Computed tomography-based radiological gynecomastia in SBMA as an independent differential diagnostic biomarker: a retrospective study.

Spinal bulbar muscular atrophy (SBMA) and amyotrophic lateral sclerosis (ALS) are motor neuron disorders that demonstrate overlapping clinical features, especially in the early stage. Therefore, the aim of this study was to investigate the utility of chest tomography (CT) imaging in distinguishing between SBMA and ALS. This was a retrospective study reviewing CT images from patients with SBMA and sporadic ALS and those in the control group. The CT images were assessed to measure the diameter and morphology of glandular tissue associated with gynecomastia. We compared CT-measured gynecomastia between the SBMA, ALS, and control groups. Additionally, correlation analyses were performed between the quantitative measurements of gynecomastia obtained from CT scans and various clinical/laboratory parameter in the SBMA group. 15 chest CT images were collected from SBMA, 41 from ALS, and 29 from control group. No statistical differences were observed in BMI, functional scales, or age at the time of CT scans between the SBMA and ALS groups. Despite similar functional scales and age in both groups, the mean glandular tissue diameter of breast tissue observed in chest CT imaging differed significantly between SBMA, ALS, and controls: 32.22 ± 12.57mm, 15.91 ± 4.81mm, and 15.76 ± 7.26mm, respectively.

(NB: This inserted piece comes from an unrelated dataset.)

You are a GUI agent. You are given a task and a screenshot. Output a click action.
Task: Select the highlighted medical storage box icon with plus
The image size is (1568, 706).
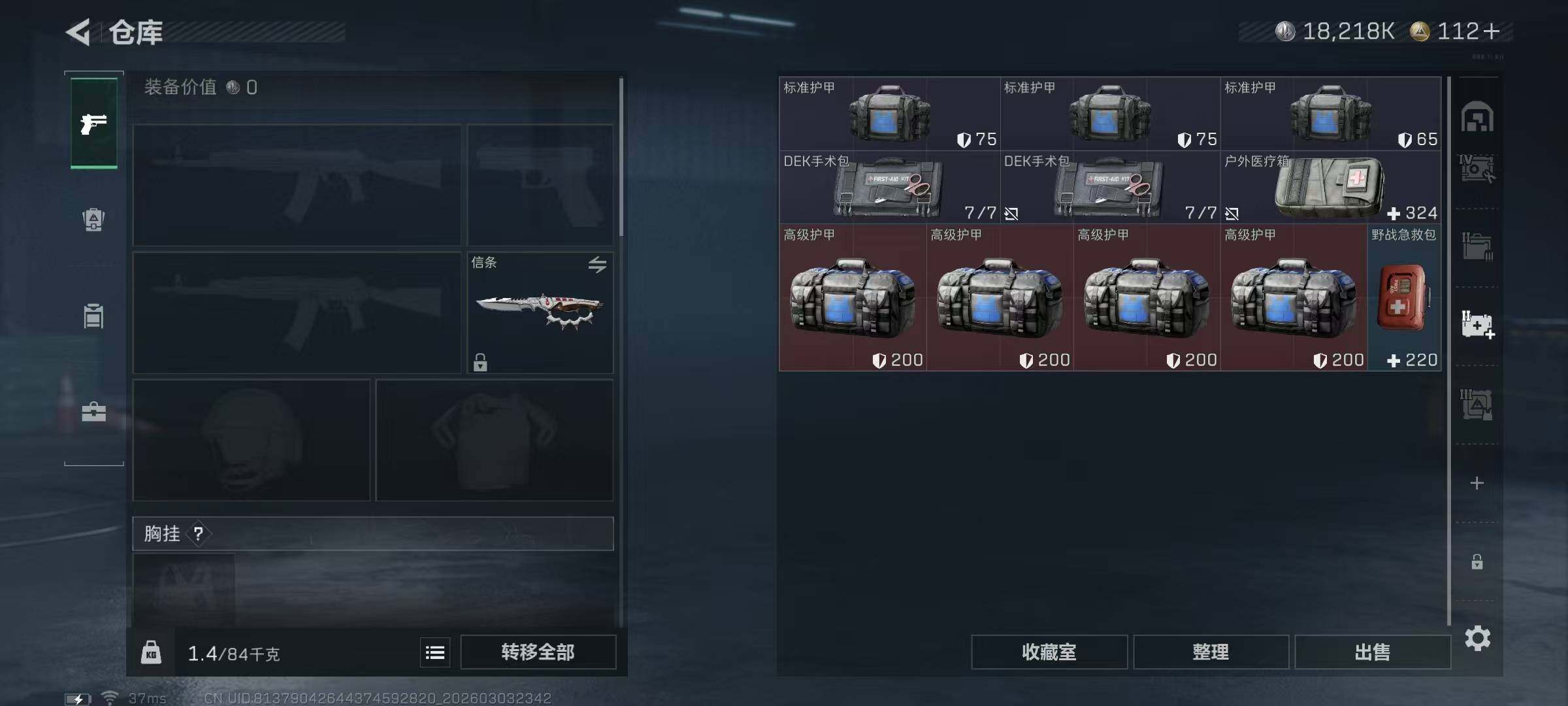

This disparity allowed for the differentiation of SBMA from ALS and controls with statistical significance. Clinical gynecomastia was 80%, while radiological gynecomastia was 93.3% in SBMA. A significantly higher prevalence of diffuse glandular morphology pattern in SBMA (50%) was observed, contrasting with the predominance of nodular morphology in ALS and controls (9.1% and 20%). Correlative analysis between glandular tissue diameter and other clinical/laboratory parameters within the SBMA group showed no specific finding. CT-based radiological gynecomastia effectively differentiated SBMA from ALS. These findings support the usefulness of radiological gynecomastia as a potential differential diagnostic marker for SBMA, especially in the early stages.